DESCRIPTION OF THE TASK: Could you set out every line of the material below as a Markdown table, with a Row column for the row number and a Text column for the line, leaving out blank lines?

RECORDS SHOWN:
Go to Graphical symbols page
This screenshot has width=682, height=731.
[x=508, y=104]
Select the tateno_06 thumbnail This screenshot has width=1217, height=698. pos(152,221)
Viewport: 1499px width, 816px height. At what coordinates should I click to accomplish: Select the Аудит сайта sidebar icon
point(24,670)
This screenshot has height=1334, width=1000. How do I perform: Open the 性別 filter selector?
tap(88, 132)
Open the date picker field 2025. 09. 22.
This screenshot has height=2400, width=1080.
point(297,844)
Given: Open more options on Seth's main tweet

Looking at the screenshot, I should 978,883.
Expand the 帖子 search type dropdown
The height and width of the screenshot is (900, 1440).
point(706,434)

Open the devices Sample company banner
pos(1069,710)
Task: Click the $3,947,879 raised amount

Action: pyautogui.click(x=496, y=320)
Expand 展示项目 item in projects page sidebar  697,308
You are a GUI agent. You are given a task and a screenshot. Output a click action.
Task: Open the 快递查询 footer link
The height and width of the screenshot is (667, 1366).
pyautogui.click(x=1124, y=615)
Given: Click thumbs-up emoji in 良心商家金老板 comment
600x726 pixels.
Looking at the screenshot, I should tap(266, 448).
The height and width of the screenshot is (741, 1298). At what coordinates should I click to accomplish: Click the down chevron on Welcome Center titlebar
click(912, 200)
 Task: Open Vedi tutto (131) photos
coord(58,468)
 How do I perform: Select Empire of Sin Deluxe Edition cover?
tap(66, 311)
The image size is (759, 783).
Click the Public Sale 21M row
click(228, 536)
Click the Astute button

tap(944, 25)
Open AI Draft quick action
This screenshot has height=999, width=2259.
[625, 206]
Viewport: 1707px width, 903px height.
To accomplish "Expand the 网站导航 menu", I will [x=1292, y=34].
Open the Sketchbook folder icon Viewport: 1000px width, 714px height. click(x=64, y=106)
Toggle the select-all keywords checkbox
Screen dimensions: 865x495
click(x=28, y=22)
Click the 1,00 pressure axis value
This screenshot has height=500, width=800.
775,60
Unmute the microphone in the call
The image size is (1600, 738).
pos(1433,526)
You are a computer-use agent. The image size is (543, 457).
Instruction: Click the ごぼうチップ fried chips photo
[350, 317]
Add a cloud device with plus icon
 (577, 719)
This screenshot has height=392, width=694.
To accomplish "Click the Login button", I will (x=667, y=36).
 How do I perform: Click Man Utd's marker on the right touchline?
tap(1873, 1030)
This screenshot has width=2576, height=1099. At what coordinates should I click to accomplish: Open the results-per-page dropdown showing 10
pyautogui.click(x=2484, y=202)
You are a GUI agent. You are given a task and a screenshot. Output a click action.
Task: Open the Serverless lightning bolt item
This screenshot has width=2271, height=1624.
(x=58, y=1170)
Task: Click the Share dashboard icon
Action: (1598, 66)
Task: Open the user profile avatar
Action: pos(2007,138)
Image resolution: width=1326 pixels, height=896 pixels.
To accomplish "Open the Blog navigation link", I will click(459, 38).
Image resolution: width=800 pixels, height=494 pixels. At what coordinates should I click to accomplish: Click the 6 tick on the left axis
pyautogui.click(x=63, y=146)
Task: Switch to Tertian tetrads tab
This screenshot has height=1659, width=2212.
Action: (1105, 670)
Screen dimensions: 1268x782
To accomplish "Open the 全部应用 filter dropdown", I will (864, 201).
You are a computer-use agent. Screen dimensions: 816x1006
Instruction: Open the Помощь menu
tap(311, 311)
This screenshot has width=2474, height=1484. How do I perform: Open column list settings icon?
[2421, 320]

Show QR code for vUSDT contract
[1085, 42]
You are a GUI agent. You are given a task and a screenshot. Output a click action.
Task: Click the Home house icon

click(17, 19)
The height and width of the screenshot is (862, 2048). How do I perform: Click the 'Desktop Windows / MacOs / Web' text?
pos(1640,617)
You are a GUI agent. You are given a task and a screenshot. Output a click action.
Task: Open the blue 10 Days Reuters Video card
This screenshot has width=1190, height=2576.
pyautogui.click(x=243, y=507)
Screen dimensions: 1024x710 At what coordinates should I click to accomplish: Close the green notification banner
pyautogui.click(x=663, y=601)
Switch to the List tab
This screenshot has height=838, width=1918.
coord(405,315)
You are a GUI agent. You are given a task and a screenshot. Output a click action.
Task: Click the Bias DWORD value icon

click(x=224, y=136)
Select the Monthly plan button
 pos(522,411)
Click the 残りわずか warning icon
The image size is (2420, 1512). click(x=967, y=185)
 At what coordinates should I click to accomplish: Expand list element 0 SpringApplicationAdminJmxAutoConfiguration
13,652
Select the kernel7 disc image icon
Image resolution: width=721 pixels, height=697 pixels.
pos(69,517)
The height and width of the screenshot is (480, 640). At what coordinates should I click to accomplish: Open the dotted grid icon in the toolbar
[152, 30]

FINAL RESULT:
| Row | Text |
|---|---|
| 1 | Go to Graphical symbols page |
| 2 | This screenshot has width=682, height=731. |
| 3 | [x=508, y=104] |
| 4 | Select the tateno_06 thumbnail This screenshot has width=1217, height=698. pos(152,221) |
| 5 | Viewport: 1499px width, 816px height. At what coordinates should I click to accomplish: Select the Аудит сайта sidebar icon |
| 6 | point(24,670) |
| 7 | This screenshot has height=1334, width=1000. How do I perform: Open the 性別 filter selector? |
| 8 | tap(88, 132) |
| 9 | Open the date picker field 2025. 09. 22. |
| 10 | This screenshot has height=2400, width=1080. |
| 11 | point(297,844) |
| 12 | Given: Open more options on Seth's main tweet |
| 13 | Looking at the screenshot, I should 978,883. |
| 14 | Expand the 帖子 search type dropdown |
| 15 | The height and width of the screenshot is (900, 1440). |
| 16 | point(706,434) |
| 17 | Open the devices Sample company banner |
| 18 | pos(1069,710) |
| 19 | Task: Click the $3,947,879 raised amount |
| 20 | Action: pyautogui.click(x=496, y=320) |
| 21 | Expand 展示项目 item in projects page sidebar  697,308 |
| 22 | You are a GUI agent. You are given a task and a screenshot. Output a click action. |
| 23 | Task: Open the 快递查询 footer link |
| 24 | The height and width of the screenshot is (667, 1366). |
| 25 | pyautogui.click(x=1124, y=615) |
| 26 | Given: Click thumbs-up emoji in 良心商家金老板 comment |
| 27 | 600x726 pixels. |
| 28 | Looking at the screenshot, I should tap(266, 448). |
| 29 | The height and width of the screenshot is (741, 1298). At what coordinates should I click to accomplish: Click the down chevron on Welcome Center titlebar |
| 30 | click(912, 200) |
| 31 |  Task: Open Vedi tutto (131) photos |
| 32 | coord(58,468) |
| 33 |  How do I perform: Select Empire of Sin Deluxe Edition cover? |
| 34 | tap(66, 311) |
| 35 | The image size is (759, 783). |
| 36 | Click the Public Sale 21M row |
| 37 | click(228, 536) |
| 38 | Click the Astute button |
| 39 | tap(944, 25) |
| 40 | Open AI Draft quick action |
| 41 | This screenshot has height=999, width=2259. |
| 42 | [625, 206] |
| 43 | Viewport: 1707px width, 903px height. |
| 44 | To accomplish "Expand the 网站导航 menu", I will [x=1292, y=34]. |
| 45 | Open the Sketchbook folder icon Viewport: 1000px width, 714px height. click(x=64, y=106) |
| 46 | Toggle the select-all keywords checkbox |
| 47 | Screen dimensions: 865x495 |
| 48 | click(x=28, y=22) |
| 49 | Click the 1,00 pressure axis value |
| 50 | This screenshot has height=500, width=800. |
| 51 | 775,60 |
| 52 | Unmute the microphone in the call |
| 53 | The image size is (1600, 738). |
| 54 | pos(1433,526) |
| 55 | You are a computer-use agent. The image size is (543, 457). |
| 56 | Instruction: Click the ごぼうチップ fried chips photo |
| 57 | [350, 317] |
| 58 | Add a cloud device with plus icon |
| 59 |  (577, 719) |
| 60 | This screenshot has height=392, width=694. |
| 61 | To accomplish "Click the Login button", I will (x=667, y=36). |
| 62 |  How do I perform: Click Man Utd's marker on the right touchline? |
| 63 | tap(1873, 1030) |
| 64 | This screenshot has width=2576, height=1099. At what coordinates should I click to accomplish: Open the results-per-page dropdown showing 10 |
| 65 | pyautogui.click(x=2484, y=202) |
| 66 | You are a GUI agent. You are given a task and a screenshot. Output a click action. |
| 67 | Task: Open the Serverless lightning bolt item |
| 68 | This screenshot has width=2271, height=1624. |
| 69 | (x=58, y=1170) |
| 70 | Task: Click the Share dashboard icon |
| 71 | Action: (1598, 66) |
| 72 | Task: Open the user profile avatar |
| 73 | Action: pos(2007,138) |
| 74 | Image resolution: width=1326 pixels, height=896 pixels. |
| 75 | To accomplish "Open the Blog navigation link", I will click(459, 38). |
| 76 | Image resolution: width=800 pixels, height=494 pixels. At what coordinates should I click to accomplish: Click the 6 tick on the left axis |
| 77 | pyautogui.click(x=63, y=146) |
| 78 | Task: Switch to Tertian tetrads tab |
| 79 | This screenshot has height=1659, width=2212. |
| 80 | Action: (1105, 670) |
| 81 | Screen dimensions: 1268x782 |
| 82 | To accomplish "Open the 全部应用 filter dropdown", I will (864, 201). |
| 83 | You are a computer-use agent. Screen dimensions: 816x1006 |
| 84 | Instruction: Open the Помощь menu |
| 85 | tap(311, 311) |
| 86 | This screenshot has width=2474, height=1484. How do I perform: Open column list settings icon? |
| 87 | [2421, 320] |
| 88 | Show QR code for vUSDT contract |
| 89 | [1085, 42] |
| 90 | You are a GUI agent. You are given a task and a screenshot. Output a click action. |
| 91 | Task: Click the Home house icon |
| 92 | click(17, 19) |
| 93 | The height and width of the screenshot is (862, 2048). How do I perform: Click the 'Desktop Windows / MacOs / Web' text? |
| 94 | pos(1640,617) |
| 95 | You are a GUI agent. You are given a task and a screenshot. Output a click action. |
| 96 | Task: Open the blue 10 Days Reuters Video card |
| 97 | This screenshot has width=1190, height=2576. |
| 98 | pyautogui.click(x=243, y=507) |
| 99 | Screen dimensions: 1024x710 At what coordinates should I click to accomplish: Close the green notification banner |
| 100 | pyautogui.click(x=663, y=601) |
| 101 | Switch to the List tab |
| 102 | This screenshot has height=838, width=1918. |
| 103 | coord(405,315) |
| 104 | You are a GUI agent. You are given a task and a screenshot. Output a click action. |
| 105 | Task: Click the Bias DWORD value icon |
| 106 | click(x=224, y=136) |
| 107 | Select the Monthly plan button |
| 108 |  pos(522,411) |
| 109 | Click the 残りわずか warning icon |
| 110 | The image size is (2420, 1512). click(x=967, y=185) |
| 111 |  At what coordinates should I click to accomplish: Expand list element 0 SpringApplicationAdminJmxAutoConfiguration |
| 112 | 13,652 |
| 113 | Select the kernel7 disc image icon |
| 114 | Image resolution: width=721 pixels, height=697 pixels. |
| 115 | pos(69,517) |
| 116 | The height and width of the screenshot is (480, 640). At what coordinates should I click to accomplish: Open the dotted grid icon in the toolbar |
| 117 | [152, 30] |